Come si fa? Come si fa ad affidare a tanta propagandistica sciatteria un passaggio fondamentale e decisivo della vita parlamentare? Una stagione che ha cambiato la composizione del Parlamento, il suo sistema elettorale, le sue garanzie interne, il sistema politico tutto. Eppure lo si racconta con apodittica superficialità. Prendiamo alcuni esempi.

Partendo dall’assunto che il Parlamento eletto nel 1992 non vi era “maggior concentrazione di corrotti o corruttori rispetto al passato” (e dal che si deduce che, a detta dell’incauto autore, tali categorie criminali siano di per se stesse descrittive della composizione parlamentare), si spiega quel che successe poi con il fatto che “con l’arresto di Chiesa è saltato il ‘tappo’ che fino a quel momento aveva bloccato le inchieste giudiziarie”.

Tesi interessante, se non fosse che, in sede di studio storico, il nostro malcapitato studioso non ci dice più una sola parola interessante sul “tappo”. Ma di che tappo parla?

Secondo esempio. Craxi diventa presto oggetto delle attenzioni giudiziarie (si parlò di caccia al cinghialone, anche se il nostro storico non cita questa pagina faunistica) e cerca di difendersi. Ma la sua autodifesa diventa, per Bianconi, una “campagna”. Ma non basta, egli afferma che la tesi sostenuta da Craxi era (virgolette sue): “tutti colpevoli, nessun colpevole”. Ora, purtroppo per Bianconi, non solo Craxi non pronunciò mai quella frase, non solo non la sottintese mai, ma non vi è oggi persona seria che non riconosca l’importanza di quel che Craxi disse in Parlamento e che aveva un senso del tutto diverso: attenti a non trasformare la storia politica in storia criminale che in quanto tale coinvolgerebbe tutti. E’ chiaro che, su quel passaggio della nostra storia recente, si possono avere diversi giudizi (e personalmente sono sempre stato convinto che Craxi sbagliò non a difendersi, ma a negare legittimità all’intervento della magistratura), ma ciò non significa che si sia liberi di cambiare la posizione degli altri in modo da far tornare meglio i propri conti campati in aria.

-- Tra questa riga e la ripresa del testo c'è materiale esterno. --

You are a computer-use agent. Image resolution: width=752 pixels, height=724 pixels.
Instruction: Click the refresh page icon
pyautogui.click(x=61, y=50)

Ed a proposito di conti, il presunto storico fa un guazzabuglio di cifre e statistiche imbarazzante, nel tentativo di nascondere la chiara evidenza dei fatti: quelle inchieste individuarono molti colpevoli, ma misero in ceppi moltissimi innocenti. Questa non è la mia opinione, ma il risultato dei dibattimenti processuali. Che però spariscono dal tavolo affollato di questo studioso domenicale.

Per non parlare dello sciacallaggio sulla salma di Sergio Moroni, che scrisse una nobilissima (e qui censurata) pagina e che si vorrebbe far passare quasi come uno disposto ad accettare l’incriminazione. Questo in modo da mettere in cattiva luce Craxi che “nonostante ciò”, cioè nonostante le rassicurazioni che gli avvocati avevano dato a Moroni, disse, sul cadavere caldo “hanno creato un clima infame”. Ma se la ricostruzione di Bianconi avesse un benché minimo fondamento, Moroni cos’era, uno squilibrato?

Bella l’idea che “Balzamo muore in seguito a un intervento cardiaco”. Colpa dei medici, suppongo. Straordinaria trovata da avanspettacolo quella di volere far fare a Sbardella, che fu solidale con Craxi, la parte di quello che prima di morire si convinse a collaborare con la sana giustizia amministrata dai magistrati che lo squalo ammirava. Bianconi è un Macario mancato.

Non ci credete? Pensate che, a proposito del decreto Conso, il nostro storico senza pezze d’appoggio si trasforma in un cartomante ed afferma che “al Quirinale ci sono molte perplessità”. Così stanno le cose? E su quali documenti si regge quest’intuizione? Perché a noi sembra di ricordare che quel decreto (come non poteva essere diversamente) era stato concordato con il Quirinale, ma che il Presidente indietreggiò dopo il pronunciamento milanese.

Vabbé, basta. Pagine da dimenticare. Peccato, perché quegli anni devono ancora essere chiariti e digeriti, ed è questa l’indispensabile premessa per non trascinarci dietro la malattia infettiva della memoria inquinata. Il libro di Barbara Spinelli è in tal senso utile, questa roba no.